Your task
Convert the rows below, from the line containing "Task: Click the word Your in the title" through the line containing "Action: coord(278,28)", into a Markdown table with the columns No. and Line, numbering each line and skipping blank ones.

begin

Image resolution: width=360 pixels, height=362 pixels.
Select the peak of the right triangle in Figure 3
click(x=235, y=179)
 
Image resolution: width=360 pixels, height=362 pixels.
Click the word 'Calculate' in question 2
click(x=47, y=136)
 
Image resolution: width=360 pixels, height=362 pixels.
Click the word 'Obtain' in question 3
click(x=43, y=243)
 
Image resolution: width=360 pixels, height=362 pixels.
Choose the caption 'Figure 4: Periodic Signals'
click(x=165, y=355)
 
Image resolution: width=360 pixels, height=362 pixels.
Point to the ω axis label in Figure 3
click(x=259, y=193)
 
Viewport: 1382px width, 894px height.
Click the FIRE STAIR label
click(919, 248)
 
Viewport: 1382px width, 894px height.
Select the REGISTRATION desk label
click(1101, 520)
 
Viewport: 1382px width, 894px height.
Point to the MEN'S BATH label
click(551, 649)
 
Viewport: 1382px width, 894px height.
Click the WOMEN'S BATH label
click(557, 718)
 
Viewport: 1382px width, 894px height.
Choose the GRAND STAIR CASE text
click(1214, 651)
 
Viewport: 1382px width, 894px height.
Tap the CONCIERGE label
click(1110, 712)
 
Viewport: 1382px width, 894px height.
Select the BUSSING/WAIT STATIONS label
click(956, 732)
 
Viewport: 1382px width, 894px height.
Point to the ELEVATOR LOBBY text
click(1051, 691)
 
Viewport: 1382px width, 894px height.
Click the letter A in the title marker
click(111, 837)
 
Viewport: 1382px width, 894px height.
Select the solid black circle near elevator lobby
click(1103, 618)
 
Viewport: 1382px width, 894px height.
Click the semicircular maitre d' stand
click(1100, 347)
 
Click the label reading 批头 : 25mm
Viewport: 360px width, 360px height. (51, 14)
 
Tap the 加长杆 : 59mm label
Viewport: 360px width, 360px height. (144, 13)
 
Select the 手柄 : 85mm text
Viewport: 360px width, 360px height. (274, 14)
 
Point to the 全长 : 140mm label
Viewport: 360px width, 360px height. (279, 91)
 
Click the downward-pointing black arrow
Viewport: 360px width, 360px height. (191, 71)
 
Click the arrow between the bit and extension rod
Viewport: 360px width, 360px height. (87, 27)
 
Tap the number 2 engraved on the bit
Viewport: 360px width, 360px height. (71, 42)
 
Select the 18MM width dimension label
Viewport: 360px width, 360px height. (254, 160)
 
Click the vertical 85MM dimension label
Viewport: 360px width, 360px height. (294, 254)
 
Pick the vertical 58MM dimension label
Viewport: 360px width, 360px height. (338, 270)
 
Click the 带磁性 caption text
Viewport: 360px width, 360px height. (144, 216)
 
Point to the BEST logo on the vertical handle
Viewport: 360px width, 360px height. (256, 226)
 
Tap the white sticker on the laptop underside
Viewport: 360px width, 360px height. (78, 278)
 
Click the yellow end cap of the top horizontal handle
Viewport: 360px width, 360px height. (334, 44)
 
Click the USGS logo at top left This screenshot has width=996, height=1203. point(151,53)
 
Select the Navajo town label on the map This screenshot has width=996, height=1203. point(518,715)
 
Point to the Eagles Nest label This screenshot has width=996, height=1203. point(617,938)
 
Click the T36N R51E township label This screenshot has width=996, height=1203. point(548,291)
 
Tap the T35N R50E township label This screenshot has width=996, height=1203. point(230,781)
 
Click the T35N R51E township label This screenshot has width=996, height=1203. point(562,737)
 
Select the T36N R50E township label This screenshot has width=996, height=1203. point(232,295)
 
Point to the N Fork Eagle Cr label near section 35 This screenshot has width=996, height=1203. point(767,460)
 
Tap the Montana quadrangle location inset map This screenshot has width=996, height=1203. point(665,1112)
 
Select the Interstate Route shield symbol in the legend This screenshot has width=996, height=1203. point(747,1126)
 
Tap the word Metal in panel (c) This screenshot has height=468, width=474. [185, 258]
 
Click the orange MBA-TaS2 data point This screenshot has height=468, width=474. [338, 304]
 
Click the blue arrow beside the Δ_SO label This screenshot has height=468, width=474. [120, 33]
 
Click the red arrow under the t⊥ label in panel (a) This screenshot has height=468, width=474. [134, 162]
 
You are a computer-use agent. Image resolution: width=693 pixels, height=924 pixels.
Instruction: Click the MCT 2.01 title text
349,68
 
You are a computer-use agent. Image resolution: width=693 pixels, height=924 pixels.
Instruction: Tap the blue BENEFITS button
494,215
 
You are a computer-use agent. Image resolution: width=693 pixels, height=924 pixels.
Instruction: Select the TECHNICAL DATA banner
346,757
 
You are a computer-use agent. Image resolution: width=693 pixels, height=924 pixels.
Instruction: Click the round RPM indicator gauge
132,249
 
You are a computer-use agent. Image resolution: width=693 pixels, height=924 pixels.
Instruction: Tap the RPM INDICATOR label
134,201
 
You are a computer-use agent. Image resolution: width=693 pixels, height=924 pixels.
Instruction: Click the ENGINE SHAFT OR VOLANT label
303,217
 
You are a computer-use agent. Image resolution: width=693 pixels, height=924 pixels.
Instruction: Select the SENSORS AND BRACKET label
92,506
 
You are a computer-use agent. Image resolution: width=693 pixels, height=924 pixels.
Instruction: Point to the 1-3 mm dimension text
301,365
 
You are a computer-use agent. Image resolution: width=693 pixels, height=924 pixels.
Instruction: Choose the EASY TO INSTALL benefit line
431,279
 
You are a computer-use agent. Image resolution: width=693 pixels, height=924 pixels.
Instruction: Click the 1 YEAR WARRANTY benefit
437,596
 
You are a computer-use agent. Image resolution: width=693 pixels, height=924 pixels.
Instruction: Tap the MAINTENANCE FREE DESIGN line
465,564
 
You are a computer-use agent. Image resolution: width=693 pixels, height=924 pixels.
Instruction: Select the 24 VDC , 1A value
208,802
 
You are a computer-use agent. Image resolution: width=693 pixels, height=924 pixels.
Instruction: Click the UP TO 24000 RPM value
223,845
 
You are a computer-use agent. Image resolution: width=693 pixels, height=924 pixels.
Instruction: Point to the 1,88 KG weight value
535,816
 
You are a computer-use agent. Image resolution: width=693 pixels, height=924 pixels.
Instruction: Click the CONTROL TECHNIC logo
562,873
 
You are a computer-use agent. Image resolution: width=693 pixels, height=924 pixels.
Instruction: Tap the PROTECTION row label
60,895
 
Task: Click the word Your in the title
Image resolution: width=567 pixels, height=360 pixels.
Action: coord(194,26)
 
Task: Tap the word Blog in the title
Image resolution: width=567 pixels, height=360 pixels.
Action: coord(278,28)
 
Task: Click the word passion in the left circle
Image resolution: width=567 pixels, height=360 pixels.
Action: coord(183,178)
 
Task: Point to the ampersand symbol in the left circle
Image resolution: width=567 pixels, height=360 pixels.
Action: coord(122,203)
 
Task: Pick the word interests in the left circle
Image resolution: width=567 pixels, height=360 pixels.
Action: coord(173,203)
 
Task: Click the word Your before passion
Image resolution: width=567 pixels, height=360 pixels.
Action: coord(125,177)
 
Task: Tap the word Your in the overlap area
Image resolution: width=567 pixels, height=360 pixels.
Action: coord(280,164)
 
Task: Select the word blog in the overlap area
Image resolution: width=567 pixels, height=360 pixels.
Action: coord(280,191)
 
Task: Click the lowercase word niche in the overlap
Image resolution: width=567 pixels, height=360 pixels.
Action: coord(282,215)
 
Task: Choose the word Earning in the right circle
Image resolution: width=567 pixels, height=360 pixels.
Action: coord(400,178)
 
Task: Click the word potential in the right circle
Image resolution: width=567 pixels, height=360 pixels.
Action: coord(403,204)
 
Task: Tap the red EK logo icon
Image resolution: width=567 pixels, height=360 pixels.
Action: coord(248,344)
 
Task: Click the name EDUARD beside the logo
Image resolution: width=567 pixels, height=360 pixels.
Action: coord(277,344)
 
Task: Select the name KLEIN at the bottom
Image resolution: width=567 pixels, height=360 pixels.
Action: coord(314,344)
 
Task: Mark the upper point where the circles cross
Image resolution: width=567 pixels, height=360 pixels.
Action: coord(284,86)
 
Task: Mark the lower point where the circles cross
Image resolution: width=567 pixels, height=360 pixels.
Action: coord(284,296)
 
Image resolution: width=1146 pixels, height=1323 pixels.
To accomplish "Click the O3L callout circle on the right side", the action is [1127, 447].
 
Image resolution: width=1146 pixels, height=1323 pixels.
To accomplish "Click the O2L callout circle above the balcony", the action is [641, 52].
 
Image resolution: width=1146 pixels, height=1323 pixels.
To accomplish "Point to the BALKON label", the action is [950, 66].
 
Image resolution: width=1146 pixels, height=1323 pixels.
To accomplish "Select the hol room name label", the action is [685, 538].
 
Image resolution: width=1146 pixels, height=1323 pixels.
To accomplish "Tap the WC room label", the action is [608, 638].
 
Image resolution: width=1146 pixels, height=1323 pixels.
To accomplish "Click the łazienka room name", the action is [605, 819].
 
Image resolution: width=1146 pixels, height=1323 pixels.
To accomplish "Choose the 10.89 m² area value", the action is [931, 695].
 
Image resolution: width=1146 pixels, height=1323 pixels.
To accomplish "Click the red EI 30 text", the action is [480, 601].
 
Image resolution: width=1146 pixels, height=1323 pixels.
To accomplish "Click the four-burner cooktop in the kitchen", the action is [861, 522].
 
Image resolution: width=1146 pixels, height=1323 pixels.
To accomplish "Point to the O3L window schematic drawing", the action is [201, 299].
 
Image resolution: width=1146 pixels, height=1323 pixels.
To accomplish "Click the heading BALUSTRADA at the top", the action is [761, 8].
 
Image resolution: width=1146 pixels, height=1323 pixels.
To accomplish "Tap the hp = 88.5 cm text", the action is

end

Task solution
| No. | Line |
|---|---|
| 1 | Task: Click the word Your in the title |
| 2 | Image resolution: width=567 pixels, height=360 pixels. |
| 3 | Action: coord(194,26) |
| 4 | Task: Tap the word Blog in the title |
| 5 | Image resolution: width=567 pixels, height=360 pixels. |
| 6 | Action: coord(278,28) |